FTSE 350 firms are now able to support their defined benefit funds at the same level as prior to the global financial crisis, analysis by PricewaterhouseCoopers shows.
The firm said it has taken a decade for the strength of sponsoring employers to return to a similar level as in 2007, with a score of 87 as of the end of 2017, according the firm's pension support index. At the end of 2007, the score was 88.
PwC's pension support index tracks the relationship between a company's financial strength and the size of its DB obligation. It rates the overall level of employer support available to those funds, considering operating profit, cash from operations and market capitalization vs. the estimated pension deficit, giving a score out of a possible 100.

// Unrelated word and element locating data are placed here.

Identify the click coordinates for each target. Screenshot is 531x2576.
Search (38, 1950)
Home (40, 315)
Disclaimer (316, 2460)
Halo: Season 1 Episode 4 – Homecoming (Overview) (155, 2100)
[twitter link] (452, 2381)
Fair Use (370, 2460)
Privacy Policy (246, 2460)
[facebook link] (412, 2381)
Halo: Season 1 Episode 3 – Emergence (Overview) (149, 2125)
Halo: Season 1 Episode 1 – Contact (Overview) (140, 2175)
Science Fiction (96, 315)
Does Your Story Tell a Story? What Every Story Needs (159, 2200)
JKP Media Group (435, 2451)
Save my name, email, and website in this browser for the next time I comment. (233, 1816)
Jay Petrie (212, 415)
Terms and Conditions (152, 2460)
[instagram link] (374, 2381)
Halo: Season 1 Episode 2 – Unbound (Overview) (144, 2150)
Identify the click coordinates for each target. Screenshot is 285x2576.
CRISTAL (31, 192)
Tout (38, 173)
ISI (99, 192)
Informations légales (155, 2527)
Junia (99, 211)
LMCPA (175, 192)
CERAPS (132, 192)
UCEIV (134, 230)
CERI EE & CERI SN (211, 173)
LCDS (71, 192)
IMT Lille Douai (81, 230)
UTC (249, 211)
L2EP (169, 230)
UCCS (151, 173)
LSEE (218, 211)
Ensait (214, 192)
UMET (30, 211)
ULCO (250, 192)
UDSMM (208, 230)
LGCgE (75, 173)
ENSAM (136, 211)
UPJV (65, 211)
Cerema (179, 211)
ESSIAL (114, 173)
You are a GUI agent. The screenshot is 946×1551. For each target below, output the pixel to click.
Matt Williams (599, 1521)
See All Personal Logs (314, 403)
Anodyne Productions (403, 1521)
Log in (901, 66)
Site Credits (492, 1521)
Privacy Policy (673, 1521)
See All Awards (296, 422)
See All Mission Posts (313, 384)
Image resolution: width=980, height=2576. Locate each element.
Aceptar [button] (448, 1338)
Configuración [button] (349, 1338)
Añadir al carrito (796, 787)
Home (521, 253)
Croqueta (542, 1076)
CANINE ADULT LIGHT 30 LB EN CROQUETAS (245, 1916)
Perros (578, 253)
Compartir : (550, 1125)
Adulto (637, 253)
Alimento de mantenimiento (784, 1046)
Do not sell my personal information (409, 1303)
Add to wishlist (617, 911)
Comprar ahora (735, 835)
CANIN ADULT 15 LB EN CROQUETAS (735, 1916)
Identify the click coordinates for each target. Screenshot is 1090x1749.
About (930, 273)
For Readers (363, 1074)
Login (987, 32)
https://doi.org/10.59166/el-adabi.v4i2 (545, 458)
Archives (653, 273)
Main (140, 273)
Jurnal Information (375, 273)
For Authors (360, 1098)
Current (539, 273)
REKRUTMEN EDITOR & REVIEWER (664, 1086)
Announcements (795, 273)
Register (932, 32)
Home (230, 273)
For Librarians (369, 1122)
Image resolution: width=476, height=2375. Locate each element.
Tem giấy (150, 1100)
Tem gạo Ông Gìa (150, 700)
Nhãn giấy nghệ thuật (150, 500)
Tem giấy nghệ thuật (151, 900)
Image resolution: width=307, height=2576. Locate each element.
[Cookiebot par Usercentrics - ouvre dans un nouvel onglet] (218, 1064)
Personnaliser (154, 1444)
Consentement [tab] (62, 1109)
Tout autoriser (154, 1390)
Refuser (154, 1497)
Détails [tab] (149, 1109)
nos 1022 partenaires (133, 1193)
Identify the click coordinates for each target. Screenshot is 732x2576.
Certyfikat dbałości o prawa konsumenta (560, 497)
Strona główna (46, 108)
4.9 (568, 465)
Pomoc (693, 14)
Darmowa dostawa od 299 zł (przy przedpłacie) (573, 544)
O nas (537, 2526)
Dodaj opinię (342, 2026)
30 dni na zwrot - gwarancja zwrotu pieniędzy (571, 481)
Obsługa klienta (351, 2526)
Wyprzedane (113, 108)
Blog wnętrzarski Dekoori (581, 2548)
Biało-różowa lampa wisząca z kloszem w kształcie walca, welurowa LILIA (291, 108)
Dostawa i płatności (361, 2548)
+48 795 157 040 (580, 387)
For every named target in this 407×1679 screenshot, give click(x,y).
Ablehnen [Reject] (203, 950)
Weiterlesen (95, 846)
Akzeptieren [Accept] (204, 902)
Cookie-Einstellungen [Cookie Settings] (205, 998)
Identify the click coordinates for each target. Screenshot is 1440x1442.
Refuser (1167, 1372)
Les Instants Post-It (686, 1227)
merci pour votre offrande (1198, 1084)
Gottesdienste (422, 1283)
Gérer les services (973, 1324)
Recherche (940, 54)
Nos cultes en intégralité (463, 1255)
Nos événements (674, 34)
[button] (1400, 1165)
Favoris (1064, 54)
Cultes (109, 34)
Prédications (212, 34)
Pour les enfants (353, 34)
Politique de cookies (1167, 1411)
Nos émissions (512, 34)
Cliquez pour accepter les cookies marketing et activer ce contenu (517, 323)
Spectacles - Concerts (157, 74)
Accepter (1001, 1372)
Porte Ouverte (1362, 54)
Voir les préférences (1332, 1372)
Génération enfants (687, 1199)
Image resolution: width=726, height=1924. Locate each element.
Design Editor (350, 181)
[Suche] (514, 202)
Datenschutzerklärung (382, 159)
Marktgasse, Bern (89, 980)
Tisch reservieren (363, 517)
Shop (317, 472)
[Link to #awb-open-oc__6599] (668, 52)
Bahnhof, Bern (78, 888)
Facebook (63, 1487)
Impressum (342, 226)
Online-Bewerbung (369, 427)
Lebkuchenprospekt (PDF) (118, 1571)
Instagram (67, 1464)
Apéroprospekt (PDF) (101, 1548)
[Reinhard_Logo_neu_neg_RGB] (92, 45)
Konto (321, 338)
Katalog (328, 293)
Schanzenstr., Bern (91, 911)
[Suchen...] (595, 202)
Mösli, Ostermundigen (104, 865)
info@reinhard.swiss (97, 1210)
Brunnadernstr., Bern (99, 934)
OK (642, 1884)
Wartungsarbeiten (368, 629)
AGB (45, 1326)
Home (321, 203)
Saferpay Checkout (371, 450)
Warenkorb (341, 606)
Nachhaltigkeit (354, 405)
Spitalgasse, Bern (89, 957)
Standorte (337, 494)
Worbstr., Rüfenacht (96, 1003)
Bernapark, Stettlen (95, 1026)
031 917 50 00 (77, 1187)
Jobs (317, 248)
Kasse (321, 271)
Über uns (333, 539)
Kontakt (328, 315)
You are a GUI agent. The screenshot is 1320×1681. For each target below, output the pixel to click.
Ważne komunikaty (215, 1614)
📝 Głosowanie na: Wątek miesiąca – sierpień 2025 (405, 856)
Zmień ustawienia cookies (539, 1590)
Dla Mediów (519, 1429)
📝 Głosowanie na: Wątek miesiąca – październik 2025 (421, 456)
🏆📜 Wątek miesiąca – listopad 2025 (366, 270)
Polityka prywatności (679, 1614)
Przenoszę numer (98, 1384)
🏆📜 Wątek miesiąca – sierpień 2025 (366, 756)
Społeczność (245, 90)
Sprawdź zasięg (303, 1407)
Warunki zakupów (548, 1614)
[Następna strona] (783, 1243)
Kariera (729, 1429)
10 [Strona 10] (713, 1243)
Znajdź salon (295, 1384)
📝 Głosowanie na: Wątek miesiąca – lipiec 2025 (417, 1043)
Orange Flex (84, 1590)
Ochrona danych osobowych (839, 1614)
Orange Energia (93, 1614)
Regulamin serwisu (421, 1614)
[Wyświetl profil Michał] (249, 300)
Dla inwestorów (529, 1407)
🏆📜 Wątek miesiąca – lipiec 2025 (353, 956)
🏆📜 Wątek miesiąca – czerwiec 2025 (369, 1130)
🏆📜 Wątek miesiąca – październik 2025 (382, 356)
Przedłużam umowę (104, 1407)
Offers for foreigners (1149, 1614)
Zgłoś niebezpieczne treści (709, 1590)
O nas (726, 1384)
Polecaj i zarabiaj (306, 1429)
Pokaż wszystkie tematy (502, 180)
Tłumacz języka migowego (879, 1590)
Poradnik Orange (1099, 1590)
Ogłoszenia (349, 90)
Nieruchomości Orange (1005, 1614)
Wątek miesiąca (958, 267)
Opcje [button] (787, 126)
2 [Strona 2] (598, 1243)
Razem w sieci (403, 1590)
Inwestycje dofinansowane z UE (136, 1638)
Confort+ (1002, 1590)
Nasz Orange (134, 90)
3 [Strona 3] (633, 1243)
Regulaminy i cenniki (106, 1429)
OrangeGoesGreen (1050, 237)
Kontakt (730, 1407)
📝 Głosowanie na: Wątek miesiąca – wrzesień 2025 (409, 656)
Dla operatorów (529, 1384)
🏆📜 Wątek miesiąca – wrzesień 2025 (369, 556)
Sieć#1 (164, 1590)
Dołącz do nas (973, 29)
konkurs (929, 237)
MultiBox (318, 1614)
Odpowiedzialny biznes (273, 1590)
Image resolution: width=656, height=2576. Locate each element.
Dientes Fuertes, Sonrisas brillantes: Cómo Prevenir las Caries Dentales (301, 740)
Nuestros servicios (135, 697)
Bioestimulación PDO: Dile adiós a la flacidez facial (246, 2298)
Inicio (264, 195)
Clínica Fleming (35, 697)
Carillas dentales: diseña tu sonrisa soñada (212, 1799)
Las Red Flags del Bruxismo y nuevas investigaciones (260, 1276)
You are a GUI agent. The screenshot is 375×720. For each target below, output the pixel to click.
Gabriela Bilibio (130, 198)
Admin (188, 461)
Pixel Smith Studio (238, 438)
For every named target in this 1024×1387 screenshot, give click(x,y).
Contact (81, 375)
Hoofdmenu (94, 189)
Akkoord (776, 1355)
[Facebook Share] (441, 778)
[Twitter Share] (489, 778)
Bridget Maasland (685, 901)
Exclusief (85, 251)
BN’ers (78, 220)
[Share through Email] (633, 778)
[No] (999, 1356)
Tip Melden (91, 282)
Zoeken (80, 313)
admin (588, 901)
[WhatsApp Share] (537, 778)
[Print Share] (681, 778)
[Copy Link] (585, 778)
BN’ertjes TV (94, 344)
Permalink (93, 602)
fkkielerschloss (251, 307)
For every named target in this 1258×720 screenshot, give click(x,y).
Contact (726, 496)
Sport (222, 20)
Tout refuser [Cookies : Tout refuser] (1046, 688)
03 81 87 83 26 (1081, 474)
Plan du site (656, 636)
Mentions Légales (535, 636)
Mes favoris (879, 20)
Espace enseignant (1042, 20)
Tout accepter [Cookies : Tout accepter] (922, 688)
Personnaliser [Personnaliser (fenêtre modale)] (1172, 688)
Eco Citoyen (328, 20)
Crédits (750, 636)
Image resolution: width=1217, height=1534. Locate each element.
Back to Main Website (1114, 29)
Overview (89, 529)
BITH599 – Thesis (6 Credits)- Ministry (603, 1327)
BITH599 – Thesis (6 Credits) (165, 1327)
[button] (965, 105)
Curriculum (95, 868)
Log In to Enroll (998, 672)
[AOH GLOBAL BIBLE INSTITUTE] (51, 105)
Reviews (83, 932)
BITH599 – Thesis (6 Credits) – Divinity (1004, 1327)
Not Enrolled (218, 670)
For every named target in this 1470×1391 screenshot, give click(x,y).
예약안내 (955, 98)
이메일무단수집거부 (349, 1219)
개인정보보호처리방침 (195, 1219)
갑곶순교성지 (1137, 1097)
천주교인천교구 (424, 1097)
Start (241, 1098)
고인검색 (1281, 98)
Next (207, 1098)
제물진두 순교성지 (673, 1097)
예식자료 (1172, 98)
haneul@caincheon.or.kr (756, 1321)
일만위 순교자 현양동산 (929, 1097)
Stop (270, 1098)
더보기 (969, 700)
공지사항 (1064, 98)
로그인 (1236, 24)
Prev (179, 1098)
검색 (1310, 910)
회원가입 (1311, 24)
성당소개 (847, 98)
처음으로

However, the gap between those that are doing well and those struggling has increased, according to PwC's report outlining the analysis. Figures were not available.
The improvement in scores "masks the fact that there have been many winners and losers in 2017 within the FTSE 350," said Jonathon Land, pensions credit advisory leader, in the report. "Distress in the retail sector and political uncertainty have further exacerbated these variations. In the retail sector, changing market conditions have resulted in a number of high profile restructurings where trustees of pension schemes are impacted by either insolvencies or company voluntary arrangements. In many of these recent situations, trustees and the Pension Protection Fund (the lifeboat for insolvent companies' DB funds) have had a casting vote in the future of the sponsoring employers," he said.
PwC also warned that trustees need to consider the impact of the U.K.'s departure from the European Union on their pension funds. The report outlines a number of questions for trustees to consider regarding Brexit, their pension fund and sponsoring employer, including timelines and likely scenarios, mitigation options, and whether data analyses and impact assessments have been undertaken.